At midnight the 1st Marines front was suspiciously quiet for a few minutes. Forward on Hill 122, there was no apparent enemy activity. Captain Demas sent out a two fire-team patrol from Bunker to reconnoiter northwest of Bunker towards the Chinese lines. Shortly after the eight Marines returned with a negative report of contact with the enemy, the regiment received a report about the outbreak of a small arms clash between defenders on the left flank of Bunker and an enemy unit farther west. At 0118 on 15 August what had initially appeared to be a minor contest suddenly erupted into a heated fire fight all along the 124–122 Bunker Ridge complex. At the request of Captain Dumas, Marine artillery fired protective boxes around the Bunker positions. This defensive maneuver held the attackers in check.

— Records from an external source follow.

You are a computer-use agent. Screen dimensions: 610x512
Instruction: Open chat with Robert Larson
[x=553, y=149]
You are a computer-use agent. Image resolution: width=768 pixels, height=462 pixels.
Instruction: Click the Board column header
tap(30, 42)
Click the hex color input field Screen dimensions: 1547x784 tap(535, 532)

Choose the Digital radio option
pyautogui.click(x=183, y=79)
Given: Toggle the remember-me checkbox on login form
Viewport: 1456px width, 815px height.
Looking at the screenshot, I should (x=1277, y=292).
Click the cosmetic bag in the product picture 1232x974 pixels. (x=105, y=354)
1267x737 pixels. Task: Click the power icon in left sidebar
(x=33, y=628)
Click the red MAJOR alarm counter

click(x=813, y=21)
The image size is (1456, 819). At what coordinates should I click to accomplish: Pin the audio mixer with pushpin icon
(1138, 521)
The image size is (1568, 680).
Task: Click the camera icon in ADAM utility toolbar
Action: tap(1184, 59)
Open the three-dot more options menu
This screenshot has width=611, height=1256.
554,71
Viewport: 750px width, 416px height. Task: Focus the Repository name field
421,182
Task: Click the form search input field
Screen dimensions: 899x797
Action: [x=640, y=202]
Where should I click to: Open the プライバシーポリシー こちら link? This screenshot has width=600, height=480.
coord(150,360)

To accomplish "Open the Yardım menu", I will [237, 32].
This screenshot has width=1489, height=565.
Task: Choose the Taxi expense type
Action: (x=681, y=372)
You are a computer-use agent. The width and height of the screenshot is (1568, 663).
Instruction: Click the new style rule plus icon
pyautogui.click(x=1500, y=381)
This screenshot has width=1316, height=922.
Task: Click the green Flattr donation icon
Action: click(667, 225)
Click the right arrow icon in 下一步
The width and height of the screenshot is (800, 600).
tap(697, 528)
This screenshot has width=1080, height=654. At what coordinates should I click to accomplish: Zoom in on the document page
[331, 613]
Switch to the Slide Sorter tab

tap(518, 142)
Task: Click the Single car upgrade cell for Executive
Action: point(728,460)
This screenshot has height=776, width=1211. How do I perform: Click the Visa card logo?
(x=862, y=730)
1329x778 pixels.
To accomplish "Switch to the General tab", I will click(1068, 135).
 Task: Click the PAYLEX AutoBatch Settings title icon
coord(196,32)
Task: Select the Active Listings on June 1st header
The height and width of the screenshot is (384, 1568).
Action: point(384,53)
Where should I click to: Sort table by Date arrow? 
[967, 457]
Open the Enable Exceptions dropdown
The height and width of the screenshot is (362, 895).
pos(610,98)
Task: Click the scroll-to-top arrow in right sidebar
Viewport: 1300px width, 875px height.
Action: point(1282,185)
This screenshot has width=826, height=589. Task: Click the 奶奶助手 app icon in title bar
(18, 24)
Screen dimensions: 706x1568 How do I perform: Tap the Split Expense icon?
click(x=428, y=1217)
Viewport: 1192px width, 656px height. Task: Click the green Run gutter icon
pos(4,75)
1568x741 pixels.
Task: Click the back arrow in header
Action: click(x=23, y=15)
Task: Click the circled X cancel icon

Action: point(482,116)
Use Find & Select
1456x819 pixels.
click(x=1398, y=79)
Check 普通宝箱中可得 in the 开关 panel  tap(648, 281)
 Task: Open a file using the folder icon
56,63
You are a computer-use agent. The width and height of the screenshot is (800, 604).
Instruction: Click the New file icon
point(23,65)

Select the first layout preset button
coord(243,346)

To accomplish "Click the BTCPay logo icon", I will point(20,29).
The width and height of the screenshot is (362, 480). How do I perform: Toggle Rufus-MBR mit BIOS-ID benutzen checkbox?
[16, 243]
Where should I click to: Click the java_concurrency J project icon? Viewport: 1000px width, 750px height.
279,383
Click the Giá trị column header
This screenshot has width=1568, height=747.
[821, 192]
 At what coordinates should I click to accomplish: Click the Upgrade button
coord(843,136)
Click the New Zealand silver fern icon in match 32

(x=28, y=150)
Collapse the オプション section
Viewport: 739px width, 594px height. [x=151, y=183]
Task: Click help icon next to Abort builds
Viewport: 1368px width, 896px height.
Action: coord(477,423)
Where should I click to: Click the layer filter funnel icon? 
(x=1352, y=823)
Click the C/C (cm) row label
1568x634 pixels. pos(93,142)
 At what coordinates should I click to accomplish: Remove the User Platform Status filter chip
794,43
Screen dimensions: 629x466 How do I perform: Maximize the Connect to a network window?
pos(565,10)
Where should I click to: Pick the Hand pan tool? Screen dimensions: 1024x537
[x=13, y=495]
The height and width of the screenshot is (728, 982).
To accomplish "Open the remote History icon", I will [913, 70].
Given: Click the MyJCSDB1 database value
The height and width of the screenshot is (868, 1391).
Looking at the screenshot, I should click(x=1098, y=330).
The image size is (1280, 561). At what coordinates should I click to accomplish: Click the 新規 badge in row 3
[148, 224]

At this moment, Chinese infantrymen in the draw running alongside the 124–122–120 ridge system were massed for an assault on Bunker from the northeast. The plan might have been successful had not a fighting light from a tank on the main line intercepted the Communists in this state of their preparations. In a matter of moments, friendly artillery, mortar, and tank fire struck the Chinese and scattered the formation.
After discovering he could not successfully pull a sneak attack, the enemy reverted to his usual procedure, employing a preassault bombardment prior to his infantry assault. This preparation began at 0206; it reached the rate of approximately 100 rounds of 82 and 122mm mortar shells per minute. While supporting weapons pounded the Marines, the Chinese assault commander reorganized his attack force that the Marine shelling had scattered. Communist infantry then moved forward and fired on the Bunker Marines, who replied with rifles and machine guns and box-me-in fires. Unable to penetrate this protective mask around the positions, the Chinese gradually decreased their small arms and artillery fire until, at 0315, the rate of exploding shells at Hill 122 had dropped to only four or five per minute. Soon thereafter the small arms fire slacked off entirely and by 0400 even the mortars had stopped. Across the entire 1st Marines front, all was quiet again.
During the Company H defense of the hill, enemy losses, caused mostly by friendly artillery and mortar fire, were placed at 350, including 40 counted dead. Captain Demas’ Marines suffered 35 casualties, of whom 7 were killed. En route to the MLR after relief by B/3/1, the company suffered four more casualties, including two KIAs, all the victims of Chinese mortars.